▶ _ACTION ITEM 1_
In the article on Reddit's funding round, how many daily users does Reddit have?
▶ _ACTION ITEM 2_
Put this sentence from the article on Reddit's funding round into Spanish: "Media reports said the funding round doubled Reddit's valuation to $6 billion."

Reddit, the online bulletin board at the center of the recent stock market frenzy, said Tuesday it had raised some $250 million at a reported valuation of $6 billion to fuel expansion of the service.
With some 50 million daily users, Reddit remains one of the most visited websites, but has been eclipsed in recent years by rival social media platforms.
Reddit, which hosts online chats about numerous topics and whose “subreddit” known as WallStreetBets sparked an upheaval on Wall Street, said it hopes to invest for growth and would be doubling its workforce.
The California startup launched in 2005 said it raised more than $250 million from existing and new investors and would make “strategic investments” in video, advertising, consumer products and expansion into international markets.
Media reports said the funding round doubled Reddit’s valuation to $6 billion.
“We continue to invest in building and improving the ways people on Reddit connect — whether that’s traditionally through text-based discussions or through video or live streaming,” a Reddit blog post said.
“Our more recent developments have included acquiring the short-form video platform Dubsmash to bring highly polished video creation tools to our platform and encourage under-represented creators to find a home on Reddit.”
Reddit drew attention when the WallStreetBets group fueled a spectacular rise in shares of video game retailer GameStop and other struggling firms which were being targeted by big investment firms taking “short” positions, betting the shares would fall.
The result was a roller-coaster ride for these shares which has sparked concerns about market manipulation and calls for investigations.
Reddit, which calls itself “the front page of the internet”, allows users to join discussion groups on a range of topics and has hosted “ask me anything” forums with the likes of Barack Obama and Bill Gates.
But it has also faced challenges dealing with toxic content and misinformation and last year banned a forum used by president Donald Trump supporters as part of a crackdown on hateful posts.

▶ _LISTED RECORDS_
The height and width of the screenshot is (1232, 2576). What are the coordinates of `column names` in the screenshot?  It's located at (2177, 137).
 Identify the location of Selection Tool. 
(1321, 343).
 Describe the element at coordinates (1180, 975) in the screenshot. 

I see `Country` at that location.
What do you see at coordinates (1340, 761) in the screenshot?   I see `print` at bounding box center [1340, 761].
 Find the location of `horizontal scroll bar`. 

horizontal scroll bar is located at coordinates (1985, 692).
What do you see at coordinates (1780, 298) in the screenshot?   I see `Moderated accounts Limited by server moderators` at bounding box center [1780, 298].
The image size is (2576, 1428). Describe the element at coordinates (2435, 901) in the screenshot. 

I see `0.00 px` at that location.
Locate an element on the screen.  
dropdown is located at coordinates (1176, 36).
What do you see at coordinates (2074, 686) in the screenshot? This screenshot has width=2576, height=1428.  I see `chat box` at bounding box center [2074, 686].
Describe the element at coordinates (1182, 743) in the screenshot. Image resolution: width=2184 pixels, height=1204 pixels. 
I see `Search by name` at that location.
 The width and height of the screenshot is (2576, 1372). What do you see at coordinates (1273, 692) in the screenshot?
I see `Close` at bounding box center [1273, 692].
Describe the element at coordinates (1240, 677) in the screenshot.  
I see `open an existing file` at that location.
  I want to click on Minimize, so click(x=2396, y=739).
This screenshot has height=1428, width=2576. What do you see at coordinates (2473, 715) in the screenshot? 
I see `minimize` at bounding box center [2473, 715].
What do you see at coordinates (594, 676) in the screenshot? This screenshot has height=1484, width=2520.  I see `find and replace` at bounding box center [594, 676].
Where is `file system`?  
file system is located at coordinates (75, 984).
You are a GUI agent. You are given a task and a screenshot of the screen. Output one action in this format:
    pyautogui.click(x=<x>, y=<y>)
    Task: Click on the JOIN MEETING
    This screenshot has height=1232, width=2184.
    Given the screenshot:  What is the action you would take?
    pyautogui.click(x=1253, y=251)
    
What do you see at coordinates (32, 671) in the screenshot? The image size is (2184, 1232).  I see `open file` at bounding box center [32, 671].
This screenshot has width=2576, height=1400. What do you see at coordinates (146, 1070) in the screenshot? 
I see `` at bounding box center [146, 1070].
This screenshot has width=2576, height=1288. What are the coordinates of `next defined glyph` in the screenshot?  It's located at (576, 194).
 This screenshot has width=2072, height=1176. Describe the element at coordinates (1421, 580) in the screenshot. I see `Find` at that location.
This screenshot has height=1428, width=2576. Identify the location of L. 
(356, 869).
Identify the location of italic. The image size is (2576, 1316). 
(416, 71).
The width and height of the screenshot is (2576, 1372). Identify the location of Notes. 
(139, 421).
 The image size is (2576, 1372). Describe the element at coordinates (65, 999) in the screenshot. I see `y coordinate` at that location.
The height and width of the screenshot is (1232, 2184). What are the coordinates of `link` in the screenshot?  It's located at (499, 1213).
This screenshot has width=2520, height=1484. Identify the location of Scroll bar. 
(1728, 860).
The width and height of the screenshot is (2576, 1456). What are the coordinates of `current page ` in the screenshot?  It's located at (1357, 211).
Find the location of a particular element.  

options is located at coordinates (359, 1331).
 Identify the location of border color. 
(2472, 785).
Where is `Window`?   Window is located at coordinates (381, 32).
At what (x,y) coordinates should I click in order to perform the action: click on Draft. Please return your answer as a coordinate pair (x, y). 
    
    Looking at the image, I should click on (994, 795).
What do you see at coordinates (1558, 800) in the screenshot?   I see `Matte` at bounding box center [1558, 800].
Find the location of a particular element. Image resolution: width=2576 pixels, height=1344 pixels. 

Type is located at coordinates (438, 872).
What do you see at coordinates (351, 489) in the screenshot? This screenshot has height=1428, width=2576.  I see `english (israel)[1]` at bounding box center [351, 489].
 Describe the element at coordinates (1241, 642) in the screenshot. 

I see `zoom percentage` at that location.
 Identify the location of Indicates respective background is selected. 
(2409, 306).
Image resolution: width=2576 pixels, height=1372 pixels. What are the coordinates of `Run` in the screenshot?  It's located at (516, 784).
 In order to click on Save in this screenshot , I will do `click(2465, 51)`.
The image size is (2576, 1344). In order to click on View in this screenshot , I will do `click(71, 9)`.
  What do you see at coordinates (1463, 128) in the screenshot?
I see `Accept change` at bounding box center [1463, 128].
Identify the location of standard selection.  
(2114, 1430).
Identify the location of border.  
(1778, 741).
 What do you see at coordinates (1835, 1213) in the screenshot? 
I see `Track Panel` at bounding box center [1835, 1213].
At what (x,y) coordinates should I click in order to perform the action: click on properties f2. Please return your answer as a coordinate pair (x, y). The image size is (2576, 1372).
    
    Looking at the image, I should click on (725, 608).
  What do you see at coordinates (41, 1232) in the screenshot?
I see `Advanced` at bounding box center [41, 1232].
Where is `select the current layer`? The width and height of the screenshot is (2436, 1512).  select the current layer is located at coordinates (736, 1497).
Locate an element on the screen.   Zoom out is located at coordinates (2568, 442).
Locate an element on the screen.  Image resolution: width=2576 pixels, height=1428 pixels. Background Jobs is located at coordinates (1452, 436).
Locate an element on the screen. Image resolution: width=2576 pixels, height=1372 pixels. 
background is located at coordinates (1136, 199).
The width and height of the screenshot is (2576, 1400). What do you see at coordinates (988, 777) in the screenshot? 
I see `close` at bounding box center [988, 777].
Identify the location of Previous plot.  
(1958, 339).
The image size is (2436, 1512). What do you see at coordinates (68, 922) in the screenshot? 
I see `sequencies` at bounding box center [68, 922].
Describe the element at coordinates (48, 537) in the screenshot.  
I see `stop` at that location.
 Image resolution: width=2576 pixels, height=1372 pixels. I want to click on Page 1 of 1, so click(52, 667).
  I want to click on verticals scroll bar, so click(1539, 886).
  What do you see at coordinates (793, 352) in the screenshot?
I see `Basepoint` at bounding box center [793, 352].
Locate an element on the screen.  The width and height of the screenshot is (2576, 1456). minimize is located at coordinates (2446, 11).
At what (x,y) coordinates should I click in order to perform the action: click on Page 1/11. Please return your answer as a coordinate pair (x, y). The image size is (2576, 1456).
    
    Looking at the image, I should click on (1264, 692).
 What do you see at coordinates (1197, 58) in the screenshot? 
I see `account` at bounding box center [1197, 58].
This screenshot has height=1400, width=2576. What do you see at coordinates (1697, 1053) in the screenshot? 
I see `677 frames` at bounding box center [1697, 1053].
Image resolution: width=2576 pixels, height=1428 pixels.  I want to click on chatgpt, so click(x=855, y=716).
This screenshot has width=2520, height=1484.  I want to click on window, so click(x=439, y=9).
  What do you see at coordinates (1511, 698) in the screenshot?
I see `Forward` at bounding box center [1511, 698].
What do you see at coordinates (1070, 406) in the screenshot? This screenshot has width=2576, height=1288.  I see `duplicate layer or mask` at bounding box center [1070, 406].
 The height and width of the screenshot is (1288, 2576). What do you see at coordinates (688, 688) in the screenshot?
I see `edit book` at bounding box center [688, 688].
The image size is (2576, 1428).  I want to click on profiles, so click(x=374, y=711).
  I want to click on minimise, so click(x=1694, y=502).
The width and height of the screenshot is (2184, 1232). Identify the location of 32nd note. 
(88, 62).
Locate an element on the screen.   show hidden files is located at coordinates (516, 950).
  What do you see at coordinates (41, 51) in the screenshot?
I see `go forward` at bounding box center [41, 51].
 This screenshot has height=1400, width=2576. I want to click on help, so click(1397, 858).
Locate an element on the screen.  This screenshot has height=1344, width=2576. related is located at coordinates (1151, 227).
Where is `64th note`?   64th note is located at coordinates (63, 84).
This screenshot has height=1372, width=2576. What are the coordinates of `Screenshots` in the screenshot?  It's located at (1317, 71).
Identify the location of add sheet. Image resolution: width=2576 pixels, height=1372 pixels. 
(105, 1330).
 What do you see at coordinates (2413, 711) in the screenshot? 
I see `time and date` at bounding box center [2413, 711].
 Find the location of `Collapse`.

▶ _TASK SOLUTION 1_
Some 50 million.

▶ _TASK SOLUTION 2_
Los medios informaron que la ronda de financiación duplicó la valoración de Reddit hasta 6.000 millones de dólares.